Bezsenność – mam to w genach

Pacjenci cierpiący na bezsenność często pytają o przyczynę swoich dolegliwości. Obecnie coraz więcej wiemy o genetycznym podłożu bezsenności.

Naukowcy wyodrębnili 7 genów związanych z większym prawdopodobieństwem wystąpienia bezsenności. W badaniu wzięło udział aż 113 tys. osób. Artykuł został opublikowany w tym roku na łamach prestiżowego czasopisma „Nature Genetics”. Najbardziej związany z bezsennością jest gen MEIS1. Wcześniej ten sam gen był wiązany z występowaniem zespołu niespokojnych nóg. Ponadto, geny związane z bezsennością mogą też być związane z niektórymi chorobami i zaburzeniami psychicznymi (z niepokojem, objawami depresyjnymi, neurotyzmem i dużą depresją) oraz w mniejszym stopniu z zaburzeniami metabolicznymi t.j. cukrzyca typu II.

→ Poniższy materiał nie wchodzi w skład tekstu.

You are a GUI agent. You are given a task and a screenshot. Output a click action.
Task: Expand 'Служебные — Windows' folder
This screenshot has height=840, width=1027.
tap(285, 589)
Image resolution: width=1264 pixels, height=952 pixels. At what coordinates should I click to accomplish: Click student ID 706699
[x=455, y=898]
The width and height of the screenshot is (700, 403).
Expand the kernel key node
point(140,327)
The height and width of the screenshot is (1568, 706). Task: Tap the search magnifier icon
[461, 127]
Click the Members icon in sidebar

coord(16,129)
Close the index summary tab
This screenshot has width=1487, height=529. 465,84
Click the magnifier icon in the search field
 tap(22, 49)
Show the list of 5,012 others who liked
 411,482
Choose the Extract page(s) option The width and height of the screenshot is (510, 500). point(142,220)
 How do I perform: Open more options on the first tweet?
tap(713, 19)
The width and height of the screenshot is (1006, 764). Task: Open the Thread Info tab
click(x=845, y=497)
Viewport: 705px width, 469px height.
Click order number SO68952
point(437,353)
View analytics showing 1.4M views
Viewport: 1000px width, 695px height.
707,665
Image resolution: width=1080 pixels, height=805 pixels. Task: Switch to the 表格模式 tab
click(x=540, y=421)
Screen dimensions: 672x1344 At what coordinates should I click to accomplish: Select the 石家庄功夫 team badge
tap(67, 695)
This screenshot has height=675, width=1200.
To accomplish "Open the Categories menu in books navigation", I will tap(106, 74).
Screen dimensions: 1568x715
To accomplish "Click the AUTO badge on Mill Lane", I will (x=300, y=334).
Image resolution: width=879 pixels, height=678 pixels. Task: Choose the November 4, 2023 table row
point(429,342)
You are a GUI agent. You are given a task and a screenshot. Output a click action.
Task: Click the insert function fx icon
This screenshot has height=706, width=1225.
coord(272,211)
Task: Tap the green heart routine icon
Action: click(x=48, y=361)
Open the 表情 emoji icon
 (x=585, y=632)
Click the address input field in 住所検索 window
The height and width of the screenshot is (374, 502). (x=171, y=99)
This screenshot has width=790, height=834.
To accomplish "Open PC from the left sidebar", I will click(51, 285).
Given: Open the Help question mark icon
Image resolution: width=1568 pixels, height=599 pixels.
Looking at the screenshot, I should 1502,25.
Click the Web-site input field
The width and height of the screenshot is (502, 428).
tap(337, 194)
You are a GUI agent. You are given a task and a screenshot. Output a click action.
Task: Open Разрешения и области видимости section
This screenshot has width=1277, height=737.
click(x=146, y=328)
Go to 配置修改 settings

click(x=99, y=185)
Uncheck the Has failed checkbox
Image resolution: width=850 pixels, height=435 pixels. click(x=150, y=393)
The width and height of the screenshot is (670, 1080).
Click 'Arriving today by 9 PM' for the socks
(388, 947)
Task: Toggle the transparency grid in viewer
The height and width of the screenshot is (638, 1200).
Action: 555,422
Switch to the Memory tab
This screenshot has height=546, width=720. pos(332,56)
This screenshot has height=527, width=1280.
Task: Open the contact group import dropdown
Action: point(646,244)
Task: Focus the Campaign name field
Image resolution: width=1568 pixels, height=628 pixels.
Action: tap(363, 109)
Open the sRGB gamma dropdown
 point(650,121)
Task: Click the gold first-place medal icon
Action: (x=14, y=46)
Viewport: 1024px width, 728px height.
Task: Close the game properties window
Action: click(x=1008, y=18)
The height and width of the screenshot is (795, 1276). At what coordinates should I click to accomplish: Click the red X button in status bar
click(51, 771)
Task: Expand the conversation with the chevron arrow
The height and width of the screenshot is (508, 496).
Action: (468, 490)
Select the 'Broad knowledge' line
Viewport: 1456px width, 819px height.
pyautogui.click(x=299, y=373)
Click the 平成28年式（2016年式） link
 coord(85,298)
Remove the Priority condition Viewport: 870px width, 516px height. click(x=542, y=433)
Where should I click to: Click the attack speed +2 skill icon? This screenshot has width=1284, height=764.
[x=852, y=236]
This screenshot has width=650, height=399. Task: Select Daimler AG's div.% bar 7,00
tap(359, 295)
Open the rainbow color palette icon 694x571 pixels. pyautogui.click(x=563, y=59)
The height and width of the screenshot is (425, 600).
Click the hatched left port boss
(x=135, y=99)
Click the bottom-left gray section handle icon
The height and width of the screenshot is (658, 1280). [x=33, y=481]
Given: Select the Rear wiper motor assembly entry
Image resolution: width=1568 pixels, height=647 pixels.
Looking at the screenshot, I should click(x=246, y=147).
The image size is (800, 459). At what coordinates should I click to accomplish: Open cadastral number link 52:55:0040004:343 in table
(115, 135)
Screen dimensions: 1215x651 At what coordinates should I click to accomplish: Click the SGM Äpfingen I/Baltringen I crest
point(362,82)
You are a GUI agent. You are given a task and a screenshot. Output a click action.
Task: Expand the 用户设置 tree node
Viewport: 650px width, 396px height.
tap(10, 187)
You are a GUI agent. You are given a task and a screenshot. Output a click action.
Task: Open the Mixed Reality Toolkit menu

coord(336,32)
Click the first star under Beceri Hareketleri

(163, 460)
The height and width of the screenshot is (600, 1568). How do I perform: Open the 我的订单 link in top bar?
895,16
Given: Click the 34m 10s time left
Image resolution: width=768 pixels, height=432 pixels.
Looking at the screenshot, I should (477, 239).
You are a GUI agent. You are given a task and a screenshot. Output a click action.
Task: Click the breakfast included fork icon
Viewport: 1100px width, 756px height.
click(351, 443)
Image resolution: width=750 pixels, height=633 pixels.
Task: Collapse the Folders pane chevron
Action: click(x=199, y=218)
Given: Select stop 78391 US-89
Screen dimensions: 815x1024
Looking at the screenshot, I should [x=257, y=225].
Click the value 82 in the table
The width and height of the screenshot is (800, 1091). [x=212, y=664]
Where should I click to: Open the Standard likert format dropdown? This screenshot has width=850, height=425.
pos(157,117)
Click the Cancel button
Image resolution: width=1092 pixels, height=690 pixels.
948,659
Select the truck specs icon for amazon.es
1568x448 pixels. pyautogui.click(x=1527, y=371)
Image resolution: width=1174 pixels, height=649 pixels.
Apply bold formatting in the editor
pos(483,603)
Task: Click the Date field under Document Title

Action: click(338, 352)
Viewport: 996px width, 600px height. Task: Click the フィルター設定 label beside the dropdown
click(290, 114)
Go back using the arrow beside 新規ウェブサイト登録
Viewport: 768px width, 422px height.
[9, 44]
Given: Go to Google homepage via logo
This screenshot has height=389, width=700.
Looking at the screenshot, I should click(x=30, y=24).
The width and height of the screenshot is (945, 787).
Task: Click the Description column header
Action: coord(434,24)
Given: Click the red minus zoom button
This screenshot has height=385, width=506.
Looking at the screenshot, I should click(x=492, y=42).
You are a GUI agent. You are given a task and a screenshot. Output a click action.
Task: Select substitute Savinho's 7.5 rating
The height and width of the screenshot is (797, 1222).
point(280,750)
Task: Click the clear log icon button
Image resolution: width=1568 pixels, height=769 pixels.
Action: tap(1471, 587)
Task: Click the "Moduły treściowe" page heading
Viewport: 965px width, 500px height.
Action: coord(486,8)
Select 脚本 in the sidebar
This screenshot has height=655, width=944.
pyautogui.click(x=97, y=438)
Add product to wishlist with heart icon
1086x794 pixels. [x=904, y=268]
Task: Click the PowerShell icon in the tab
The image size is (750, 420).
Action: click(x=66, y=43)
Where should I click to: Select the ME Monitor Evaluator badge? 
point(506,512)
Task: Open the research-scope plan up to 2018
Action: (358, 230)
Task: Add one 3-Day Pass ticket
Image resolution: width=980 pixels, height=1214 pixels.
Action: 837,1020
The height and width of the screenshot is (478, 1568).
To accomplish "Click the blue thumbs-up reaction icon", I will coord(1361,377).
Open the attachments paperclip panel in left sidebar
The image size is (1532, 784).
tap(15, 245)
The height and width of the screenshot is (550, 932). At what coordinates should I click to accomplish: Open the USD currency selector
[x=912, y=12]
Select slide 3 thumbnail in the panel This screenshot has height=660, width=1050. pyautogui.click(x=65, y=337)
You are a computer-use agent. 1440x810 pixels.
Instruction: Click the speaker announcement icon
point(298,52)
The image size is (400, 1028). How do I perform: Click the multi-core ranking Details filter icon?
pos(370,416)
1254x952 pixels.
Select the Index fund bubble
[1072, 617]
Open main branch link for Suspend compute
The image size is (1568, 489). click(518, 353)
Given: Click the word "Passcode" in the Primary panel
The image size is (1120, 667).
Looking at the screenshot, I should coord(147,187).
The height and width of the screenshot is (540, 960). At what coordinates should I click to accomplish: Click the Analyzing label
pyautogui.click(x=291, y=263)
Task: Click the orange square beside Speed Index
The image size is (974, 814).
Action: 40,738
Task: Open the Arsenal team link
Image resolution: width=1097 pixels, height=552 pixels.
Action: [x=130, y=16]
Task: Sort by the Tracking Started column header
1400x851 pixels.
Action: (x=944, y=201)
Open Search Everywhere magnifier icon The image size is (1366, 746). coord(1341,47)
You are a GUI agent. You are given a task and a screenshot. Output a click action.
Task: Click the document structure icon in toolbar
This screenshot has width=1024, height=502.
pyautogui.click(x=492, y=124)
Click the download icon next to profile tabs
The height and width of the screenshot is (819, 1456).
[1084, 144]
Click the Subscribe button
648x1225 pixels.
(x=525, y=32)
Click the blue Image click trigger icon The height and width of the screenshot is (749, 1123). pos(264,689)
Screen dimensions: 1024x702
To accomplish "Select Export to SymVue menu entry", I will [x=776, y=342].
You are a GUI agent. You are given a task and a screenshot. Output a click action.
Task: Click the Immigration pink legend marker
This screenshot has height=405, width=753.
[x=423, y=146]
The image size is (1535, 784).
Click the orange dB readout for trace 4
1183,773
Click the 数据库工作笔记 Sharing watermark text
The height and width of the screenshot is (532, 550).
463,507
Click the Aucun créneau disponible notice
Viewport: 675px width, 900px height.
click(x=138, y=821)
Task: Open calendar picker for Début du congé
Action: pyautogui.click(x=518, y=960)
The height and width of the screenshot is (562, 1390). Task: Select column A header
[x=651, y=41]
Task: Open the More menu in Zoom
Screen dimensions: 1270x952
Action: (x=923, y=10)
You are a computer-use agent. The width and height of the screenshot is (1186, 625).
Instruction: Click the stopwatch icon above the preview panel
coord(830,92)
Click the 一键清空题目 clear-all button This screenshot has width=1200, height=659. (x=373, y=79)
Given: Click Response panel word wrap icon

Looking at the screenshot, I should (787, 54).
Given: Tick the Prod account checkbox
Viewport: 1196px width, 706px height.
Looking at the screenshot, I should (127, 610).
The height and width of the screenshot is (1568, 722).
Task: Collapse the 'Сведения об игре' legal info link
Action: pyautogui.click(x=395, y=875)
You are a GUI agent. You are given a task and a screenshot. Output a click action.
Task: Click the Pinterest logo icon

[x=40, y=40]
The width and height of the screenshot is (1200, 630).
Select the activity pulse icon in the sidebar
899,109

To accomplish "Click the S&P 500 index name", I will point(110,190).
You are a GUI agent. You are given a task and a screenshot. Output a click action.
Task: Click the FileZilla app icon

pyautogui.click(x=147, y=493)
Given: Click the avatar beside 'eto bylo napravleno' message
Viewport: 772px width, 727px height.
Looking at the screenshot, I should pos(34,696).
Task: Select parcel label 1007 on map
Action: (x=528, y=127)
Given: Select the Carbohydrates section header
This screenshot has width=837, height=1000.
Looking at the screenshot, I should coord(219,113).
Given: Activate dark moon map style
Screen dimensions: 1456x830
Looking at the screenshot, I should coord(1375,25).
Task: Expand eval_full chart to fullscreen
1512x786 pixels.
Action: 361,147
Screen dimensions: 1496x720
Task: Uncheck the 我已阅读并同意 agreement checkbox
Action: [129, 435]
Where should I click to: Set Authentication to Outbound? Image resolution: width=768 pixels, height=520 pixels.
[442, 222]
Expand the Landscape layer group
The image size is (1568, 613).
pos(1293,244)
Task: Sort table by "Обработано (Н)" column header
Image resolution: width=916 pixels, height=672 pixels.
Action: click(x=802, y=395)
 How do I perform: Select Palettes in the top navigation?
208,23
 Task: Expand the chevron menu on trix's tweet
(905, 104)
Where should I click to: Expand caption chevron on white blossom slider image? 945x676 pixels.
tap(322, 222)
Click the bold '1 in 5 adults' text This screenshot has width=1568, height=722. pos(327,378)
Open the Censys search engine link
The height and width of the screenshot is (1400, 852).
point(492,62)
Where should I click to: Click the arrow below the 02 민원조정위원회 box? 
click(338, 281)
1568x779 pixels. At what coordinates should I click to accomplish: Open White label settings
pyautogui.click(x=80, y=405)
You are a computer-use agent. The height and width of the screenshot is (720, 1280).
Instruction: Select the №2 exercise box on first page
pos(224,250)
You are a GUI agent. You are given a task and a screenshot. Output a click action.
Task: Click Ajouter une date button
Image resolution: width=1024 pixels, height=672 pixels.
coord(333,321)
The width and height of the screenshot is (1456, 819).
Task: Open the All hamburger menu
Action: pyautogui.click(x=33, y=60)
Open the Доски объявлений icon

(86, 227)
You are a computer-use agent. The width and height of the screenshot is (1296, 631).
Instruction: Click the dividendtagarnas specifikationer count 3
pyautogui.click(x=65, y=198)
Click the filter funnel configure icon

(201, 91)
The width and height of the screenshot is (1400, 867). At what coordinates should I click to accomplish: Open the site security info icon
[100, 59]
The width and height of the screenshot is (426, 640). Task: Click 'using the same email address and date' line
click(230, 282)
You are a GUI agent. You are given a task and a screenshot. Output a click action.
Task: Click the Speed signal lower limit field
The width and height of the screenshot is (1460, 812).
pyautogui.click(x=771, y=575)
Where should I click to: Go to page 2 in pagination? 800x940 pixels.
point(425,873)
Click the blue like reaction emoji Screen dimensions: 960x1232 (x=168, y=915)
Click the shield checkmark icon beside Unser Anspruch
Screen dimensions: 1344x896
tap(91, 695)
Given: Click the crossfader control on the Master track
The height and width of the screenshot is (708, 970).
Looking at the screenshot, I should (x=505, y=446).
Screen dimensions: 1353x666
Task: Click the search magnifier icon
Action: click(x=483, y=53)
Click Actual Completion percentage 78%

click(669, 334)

Jednak nie martwmy się tym, bo sama podatność genetyczna nie wystarczy jeszcze do rozwoju bezsenności. Do tego, aby choroba ujawniła się klinicznie potrzeba łącznego wystąpienia czynników predysponujących (obejmują podłoże genetyczne i cechy osobowości) wyzwalających i utrwalających. Na szczęście na te ostatnie mamy wpływ i możemy je skutecznie eliminować w terapii bezsenności.